_CON LA INFORMACIÓN_
- a) Copia del texto sobre Iris Pellot el fragmento que va desde "La agrónoma Iris" hasta "episodio de 2010.", ambos incluidos.
- b) Según el texto sobre Iris Pellot, ¿qué capacidad pulmonar reveló el examen del neumólogo?

_TEXTO PARA LEER_
# # # # # # #
La agrónoma Iris Pellot caminó hasta un llano pelado por herbicida.
Sólo sobrevivían filas de maíz modificado genéticamente para resistir
este agroquímico. Con gafas de seguridad, botas de cuero con punta de
acero y una barriga de cuatro meses de embarazo, se presentó a trabajar
con cultivos de la multinacional Monsanto en el pueblo de Isabela, al
noroeste del epicentro transgénico de Puerto Rico. Sus manos rozaron
las plantas como en otras ocasiones, pero ese día se le marcaron líneas
rojas en la piel, como si la hubieran azotado con una varita en llamas.
Pellot levanta la cara cogiendo aire, se rasca el cuello como si aún
le picara la garganta, y regresa en la memoria a ese episodio de 2010.
Le estallaron la comezón por todo el cuerpo, la tos y el silbido en los
pulmones. Se acostumbró a mirar, en el retrovisor de la guagua del
trabajo y el espejo del baño, sus labios hinchados, las orejas
inflamadas y los ojos enrojecidos. “Era normal verme desfigurada como un
monstruo”, dice Pellot al repasar los efectos de la condición alérgica
que le diagnosticó el médico. Iris tenía 31 años, pero el examen del
neumólogo reveló la capacidad pulmonar de una anciana de 94.
# # # # # # #
_MATERIAL SUMINISTRADO_
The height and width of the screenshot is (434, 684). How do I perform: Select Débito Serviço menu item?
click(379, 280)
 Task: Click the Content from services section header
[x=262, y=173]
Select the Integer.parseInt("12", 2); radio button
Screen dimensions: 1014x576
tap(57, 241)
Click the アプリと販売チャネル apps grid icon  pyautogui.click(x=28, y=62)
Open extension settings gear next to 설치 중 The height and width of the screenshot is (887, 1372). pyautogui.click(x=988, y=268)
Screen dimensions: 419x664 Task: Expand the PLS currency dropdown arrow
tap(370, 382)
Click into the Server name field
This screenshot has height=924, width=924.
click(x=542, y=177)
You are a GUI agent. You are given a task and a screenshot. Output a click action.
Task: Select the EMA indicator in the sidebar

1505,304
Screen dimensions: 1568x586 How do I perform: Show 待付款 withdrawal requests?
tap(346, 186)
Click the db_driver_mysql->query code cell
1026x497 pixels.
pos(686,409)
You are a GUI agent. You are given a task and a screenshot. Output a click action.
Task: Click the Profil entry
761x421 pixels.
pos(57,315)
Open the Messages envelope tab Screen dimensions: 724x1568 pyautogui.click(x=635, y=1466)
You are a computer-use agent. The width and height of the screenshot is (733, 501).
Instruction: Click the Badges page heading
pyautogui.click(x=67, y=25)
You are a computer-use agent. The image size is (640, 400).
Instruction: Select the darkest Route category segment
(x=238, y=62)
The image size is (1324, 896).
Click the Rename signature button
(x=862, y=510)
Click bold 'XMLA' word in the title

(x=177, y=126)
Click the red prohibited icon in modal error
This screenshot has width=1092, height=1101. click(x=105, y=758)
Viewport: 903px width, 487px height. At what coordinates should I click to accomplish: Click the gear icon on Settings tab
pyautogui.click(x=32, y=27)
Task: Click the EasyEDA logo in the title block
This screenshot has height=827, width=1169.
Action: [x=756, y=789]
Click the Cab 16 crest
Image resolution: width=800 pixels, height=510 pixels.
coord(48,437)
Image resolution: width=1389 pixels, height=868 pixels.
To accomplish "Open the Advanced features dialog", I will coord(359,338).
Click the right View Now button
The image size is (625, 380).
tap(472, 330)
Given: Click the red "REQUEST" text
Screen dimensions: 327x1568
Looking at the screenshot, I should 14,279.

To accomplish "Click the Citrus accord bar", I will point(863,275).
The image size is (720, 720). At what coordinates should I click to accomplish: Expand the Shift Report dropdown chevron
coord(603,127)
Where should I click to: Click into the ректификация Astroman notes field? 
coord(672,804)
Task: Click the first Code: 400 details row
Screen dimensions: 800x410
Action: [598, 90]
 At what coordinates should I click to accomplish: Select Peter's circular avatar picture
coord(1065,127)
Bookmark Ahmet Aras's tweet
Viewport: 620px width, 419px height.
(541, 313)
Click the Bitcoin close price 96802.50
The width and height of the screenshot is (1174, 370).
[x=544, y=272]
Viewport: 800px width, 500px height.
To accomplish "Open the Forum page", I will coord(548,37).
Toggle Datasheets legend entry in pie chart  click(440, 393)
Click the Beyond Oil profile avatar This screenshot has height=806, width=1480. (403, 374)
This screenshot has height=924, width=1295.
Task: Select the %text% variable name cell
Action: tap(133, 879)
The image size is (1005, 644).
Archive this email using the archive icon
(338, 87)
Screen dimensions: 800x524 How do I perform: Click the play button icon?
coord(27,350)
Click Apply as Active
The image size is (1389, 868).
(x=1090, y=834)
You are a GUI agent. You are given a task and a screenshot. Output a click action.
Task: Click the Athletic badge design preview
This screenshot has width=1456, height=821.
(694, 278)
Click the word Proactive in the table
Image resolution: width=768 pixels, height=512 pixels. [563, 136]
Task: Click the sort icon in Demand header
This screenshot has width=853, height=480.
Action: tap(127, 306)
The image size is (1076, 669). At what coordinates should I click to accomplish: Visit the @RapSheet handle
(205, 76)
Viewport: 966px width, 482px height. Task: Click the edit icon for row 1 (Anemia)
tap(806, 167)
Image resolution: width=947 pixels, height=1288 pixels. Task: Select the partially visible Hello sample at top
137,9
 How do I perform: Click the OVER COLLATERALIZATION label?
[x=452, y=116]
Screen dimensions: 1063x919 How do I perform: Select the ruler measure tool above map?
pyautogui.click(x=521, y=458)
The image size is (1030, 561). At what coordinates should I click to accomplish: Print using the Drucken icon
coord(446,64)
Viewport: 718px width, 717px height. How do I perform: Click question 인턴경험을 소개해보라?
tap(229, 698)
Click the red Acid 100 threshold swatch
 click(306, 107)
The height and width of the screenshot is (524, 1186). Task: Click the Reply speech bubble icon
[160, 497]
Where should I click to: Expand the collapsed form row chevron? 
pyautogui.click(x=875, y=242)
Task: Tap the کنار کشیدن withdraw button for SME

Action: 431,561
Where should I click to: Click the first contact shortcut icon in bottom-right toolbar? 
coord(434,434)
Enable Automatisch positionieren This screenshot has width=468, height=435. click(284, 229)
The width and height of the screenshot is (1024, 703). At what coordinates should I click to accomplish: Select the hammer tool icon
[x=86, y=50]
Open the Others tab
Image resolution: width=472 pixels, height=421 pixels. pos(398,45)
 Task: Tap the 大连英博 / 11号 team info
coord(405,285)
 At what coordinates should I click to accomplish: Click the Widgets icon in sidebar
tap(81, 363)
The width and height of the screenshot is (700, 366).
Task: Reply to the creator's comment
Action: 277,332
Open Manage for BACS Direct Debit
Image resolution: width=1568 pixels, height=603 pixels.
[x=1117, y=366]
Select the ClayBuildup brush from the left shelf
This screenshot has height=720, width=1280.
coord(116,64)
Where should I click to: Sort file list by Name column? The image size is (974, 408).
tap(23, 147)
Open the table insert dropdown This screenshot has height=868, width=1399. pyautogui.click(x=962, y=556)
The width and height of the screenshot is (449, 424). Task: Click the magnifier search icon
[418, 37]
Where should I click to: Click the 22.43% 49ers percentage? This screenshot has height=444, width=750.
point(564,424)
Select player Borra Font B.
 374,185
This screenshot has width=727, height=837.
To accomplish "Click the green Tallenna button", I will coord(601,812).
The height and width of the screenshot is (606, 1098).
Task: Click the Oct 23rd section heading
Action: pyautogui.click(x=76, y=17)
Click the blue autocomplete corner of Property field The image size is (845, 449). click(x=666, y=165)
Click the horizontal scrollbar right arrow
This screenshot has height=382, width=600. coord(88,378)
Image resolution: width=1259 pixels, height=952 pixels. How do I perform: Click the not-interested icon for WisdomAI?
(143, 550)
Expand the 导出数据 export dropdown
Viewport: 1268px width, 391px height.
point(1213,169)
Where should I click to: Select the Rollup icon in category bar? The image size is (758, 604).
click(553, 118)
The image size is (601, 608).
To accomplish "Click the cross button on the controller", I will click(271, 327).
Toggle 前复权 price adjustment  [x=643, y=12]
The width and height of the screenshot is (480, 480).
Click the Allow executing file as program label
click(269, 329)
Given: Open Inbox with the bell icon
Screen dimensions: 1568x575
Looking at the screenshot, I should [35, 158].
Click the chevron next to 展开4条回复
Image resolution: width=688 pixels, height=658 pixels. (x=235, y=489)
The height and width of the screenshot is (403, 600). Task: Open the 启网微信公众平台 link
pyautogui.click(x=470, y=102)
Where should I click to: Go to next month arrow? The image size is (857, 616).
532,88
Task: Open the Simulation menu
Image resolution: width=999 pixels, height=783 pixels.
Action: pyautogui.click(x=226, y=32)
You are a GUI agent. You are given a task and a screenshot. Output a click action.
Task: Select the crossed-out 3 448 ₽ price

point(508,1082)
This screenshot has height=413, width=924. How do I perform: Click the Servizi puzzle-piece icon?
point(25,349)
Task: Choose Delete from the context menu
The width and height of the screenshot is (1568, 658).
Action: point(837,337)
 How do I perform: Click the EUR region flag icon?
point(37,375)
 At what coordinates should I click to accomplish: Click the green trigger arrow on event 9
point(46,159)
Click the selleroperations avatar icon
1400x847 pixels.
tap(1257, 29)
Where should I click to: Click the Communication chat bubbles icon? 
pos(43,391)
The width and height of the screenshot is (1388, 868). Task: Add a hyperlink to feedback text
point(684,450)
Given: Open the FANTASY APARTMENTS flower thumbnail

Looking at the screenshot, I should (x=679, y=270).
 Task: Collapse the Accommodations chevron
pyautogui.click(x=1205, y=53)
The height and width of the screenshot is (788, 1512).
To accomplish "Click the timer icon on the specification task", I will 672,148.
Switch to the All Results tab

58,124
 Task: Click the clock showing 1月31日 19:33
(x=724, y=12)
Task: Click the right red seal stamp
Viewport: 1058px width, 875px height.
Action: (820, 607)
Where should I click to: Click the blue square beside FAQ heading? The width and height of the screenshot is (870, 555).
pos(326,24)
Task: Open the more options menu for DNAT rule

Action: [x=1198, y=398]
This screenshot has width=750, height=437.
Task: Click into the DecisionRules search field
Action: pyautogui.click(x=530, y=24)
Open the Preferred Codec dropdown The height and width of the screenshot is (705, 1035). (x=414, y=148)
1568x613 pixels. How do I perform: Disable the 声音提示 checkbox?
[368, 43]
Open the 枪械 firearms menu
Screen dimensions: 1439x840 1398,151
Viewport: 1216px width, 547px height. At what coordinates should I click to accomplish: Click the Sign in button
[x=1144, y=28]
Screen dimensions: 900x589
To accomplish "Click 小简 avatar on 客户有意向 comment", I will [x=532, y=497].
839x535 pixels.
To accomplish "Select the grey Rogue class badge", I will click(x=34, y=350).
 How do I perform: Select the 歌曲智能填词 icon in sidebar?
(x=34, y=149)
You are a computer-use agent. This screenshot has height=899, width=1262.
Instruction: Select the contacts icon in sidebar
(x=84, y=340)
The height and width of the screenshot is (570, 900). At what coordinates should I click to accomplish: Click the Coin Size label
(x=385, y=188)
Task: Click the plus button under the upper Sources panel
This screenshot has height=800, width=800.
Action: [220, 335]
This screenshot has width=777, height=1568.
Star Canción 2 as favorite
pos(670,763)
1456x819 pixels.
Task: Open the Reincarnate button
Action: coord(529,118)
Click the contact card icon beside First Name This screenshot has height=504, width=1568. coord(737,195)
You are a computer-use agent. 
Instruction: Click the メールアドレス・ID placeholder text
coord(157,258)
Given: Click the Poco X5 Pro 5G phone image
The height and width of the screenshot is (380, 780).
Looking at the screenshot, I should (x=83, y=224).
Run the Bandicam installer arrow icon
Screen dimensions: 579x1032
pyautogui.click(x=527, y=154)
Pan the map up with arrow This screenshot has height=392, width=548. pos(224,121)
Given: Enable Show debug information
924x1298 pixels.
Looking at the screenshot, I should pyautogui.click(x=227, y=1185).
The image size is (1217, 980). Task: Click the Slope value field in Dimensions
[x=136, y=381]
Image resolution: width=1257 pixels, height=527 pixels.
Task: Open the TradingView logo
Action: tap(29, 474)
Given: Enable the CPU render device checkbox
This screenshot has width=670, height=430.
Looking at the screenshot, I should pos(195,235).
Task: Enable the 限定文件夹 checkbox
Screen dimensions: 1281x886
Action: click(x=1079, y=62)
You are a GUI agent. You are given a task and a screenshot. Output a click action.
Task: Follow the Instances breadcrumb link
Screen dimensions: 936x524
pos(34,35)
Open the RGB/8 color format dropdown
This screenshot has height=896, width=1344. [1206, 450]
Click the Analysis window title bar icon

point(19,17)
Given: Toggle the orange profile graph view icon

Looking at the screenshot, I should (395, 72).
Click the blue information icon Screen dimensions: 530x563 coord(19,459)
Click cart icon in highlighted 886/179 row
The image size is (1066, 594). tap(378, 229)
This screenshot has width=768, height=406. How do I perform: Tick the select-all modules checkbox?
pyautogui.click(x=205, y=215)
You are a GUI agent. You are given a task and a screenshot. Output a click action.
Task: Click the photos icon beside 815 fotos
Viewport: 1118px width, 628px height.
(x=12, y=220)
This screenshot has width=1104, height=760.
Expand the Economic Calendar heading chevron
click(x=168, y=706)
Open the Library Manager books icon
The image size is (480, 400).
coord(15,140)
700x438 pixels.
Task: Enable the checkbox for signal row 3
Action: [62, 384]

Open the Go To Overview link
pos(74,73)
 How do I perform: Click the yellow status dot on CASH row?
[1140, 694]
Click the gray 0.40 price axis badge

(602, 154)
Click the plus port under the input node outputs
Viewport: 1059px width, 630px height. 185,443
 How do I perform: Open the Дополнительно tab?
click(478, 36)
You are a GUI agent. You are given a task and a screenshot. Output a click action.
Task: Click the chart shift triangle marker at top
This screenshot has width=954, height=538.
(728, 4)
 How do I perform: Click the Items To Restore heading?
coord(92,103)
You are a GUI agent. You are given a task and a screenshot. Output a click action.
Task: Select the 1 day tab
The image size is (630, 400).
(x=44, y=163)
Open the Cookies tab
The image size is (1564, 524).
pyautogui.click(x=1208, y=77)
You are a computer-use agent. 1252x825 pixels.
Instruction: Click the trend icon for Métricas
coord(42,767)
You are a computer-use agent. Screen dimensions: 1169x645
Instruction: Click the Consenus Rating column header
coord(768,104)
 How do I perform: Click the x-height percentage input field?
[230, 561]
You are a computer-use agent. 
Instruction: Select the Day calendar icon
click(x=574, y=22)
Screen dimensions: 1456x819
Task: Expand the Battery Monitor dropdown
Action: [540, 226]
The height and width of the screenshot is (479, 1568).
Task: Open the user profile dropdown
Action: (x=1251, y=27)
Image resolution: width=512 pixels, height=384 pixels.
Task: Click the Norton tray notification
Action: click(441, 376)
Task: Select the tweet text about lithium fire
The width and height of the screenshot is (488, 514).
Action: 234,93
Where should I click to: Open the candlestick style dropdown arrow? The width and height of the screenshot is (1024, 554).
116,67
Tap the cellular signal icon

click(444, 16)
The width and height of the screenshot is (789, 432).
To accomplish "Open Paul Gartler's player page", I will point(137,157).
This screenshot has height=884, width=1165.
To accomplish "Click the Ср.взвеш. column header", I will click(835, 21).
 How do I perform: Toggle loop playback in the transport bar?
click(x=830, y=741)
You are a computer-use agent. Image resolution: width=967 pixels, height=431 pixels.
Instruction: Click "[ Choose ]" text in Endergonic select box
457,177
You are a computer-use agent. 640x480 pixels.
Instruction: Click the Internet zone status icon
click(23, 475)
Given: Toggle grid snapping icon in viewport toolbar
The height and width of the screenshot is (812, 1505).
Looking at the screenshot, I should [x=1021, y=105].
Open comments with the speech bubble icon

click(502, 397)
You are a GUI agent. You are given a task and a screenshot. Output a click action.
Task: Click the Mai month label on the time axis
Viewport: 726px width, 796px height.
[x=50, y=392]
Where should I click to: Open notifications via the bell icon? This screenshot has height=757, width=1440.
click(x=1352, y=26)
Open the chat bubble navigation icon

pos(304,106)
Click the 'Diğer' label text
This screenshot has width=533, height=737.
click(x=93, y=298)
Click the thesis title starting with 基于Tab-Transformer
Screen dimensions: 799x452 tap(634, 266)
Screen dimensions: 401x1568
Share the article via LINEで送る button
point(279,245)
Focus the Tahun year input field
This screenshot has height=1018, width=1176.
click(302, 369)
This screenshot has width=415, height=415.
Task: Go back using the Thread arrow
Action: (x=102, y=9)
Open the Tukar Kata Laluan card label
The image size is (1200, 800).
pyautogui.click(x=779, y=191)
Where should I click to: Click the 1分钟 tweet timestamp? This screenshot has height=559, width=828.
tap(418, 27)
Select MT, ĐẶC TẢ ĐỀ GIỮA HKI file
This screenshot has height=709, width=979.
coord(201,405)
# # # # # # #
_RESULTADOS ESPERADOS_
- a)
La agrónoma Iris Pellot caminó hasta un llano pelado por herbicida.
Sólo sobrevivían filas de maíz modificado genéticamente para resistir
este agroquímico. Con gafas de seguridad, botas de cuero con punta de
acero y una barriga de cuatro meses de embarazo, se presentó a trabajar
con cultivos de la multinacional Monsanto en el pueblo de Isabela, al
noroeste del epicentro transgénico de Puerto Rico. Sus manos rozaron
las plantas como en otras ocasiones, pero ese día se le marcaron líneas
rojas en la piel, como si la hubieran azotado con una varita en llamas.
Pellot levanta la cara cogiendo aire, se rasca el cuello como si aún
le picara la garganta, y regresa en la memoria a ese episodio de 2010.

- b) La capacidad pulmonar de una anciana de 94 años.